__WORK TO COMPLETE__.
Would you retype the lines from the one that holds "Screen dimensions: 695x921" to the final line of the entries below, both ends included and exactly as written, but without pictures?

Extracted records:

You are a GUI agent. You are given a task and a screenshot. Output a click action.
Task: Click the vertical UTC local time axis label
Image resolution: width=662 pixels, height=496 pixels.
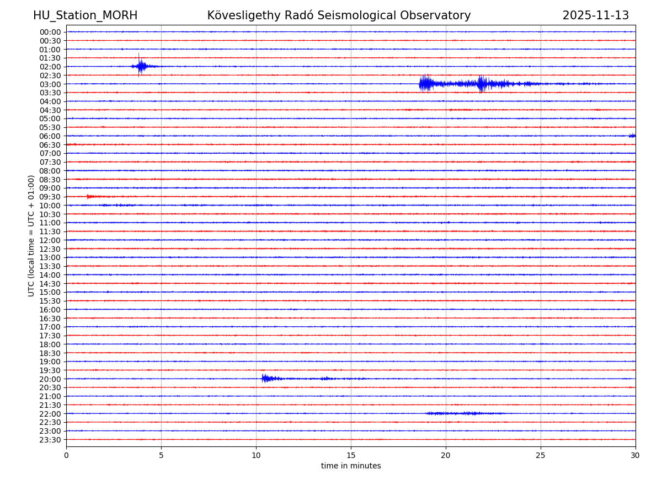point(31,235)
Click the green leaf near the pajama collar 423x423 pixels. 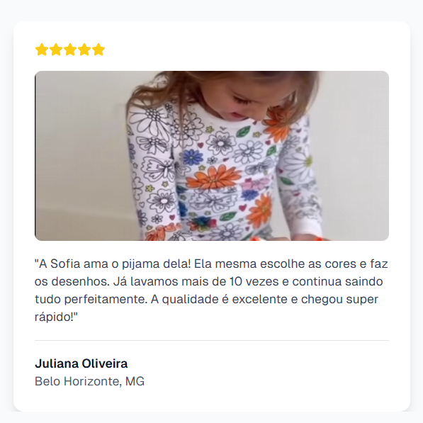[x=243, y=132]
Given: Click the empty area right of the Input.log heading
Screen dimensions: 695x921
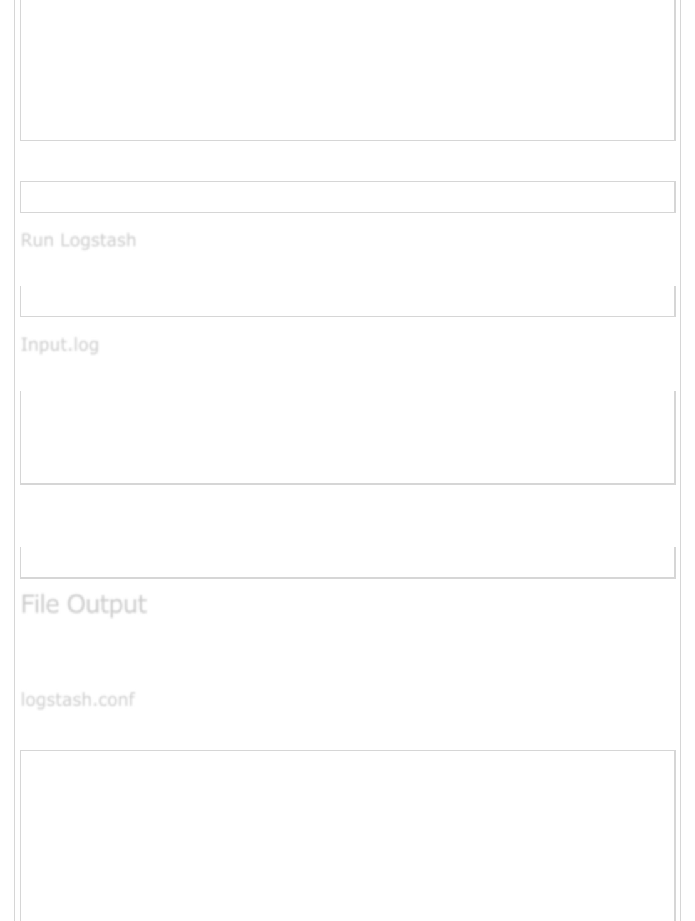Looking at the screenshot, I should click(x=376, y=345).
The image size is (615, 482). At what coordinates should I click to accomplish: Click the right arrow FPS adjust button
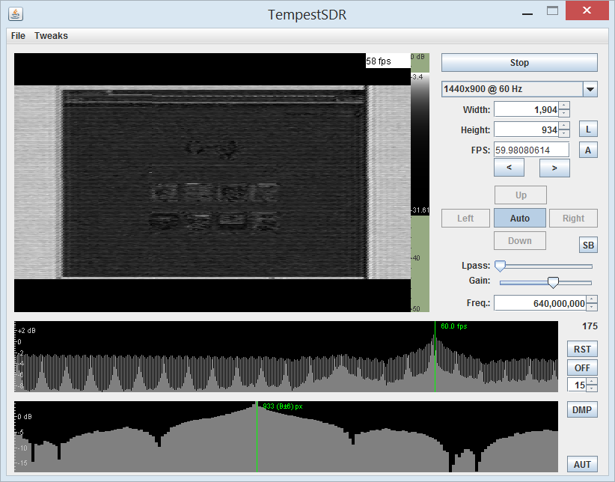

__SOLUTION TO THIS EXERCISE__.
Screen dimensions: 695x921
Looking at the screenshot, I should click(x=376, y=345).
The image size is (615, 482). At what coordinates should I click to accomplish: Click the right arrow FPS adjust button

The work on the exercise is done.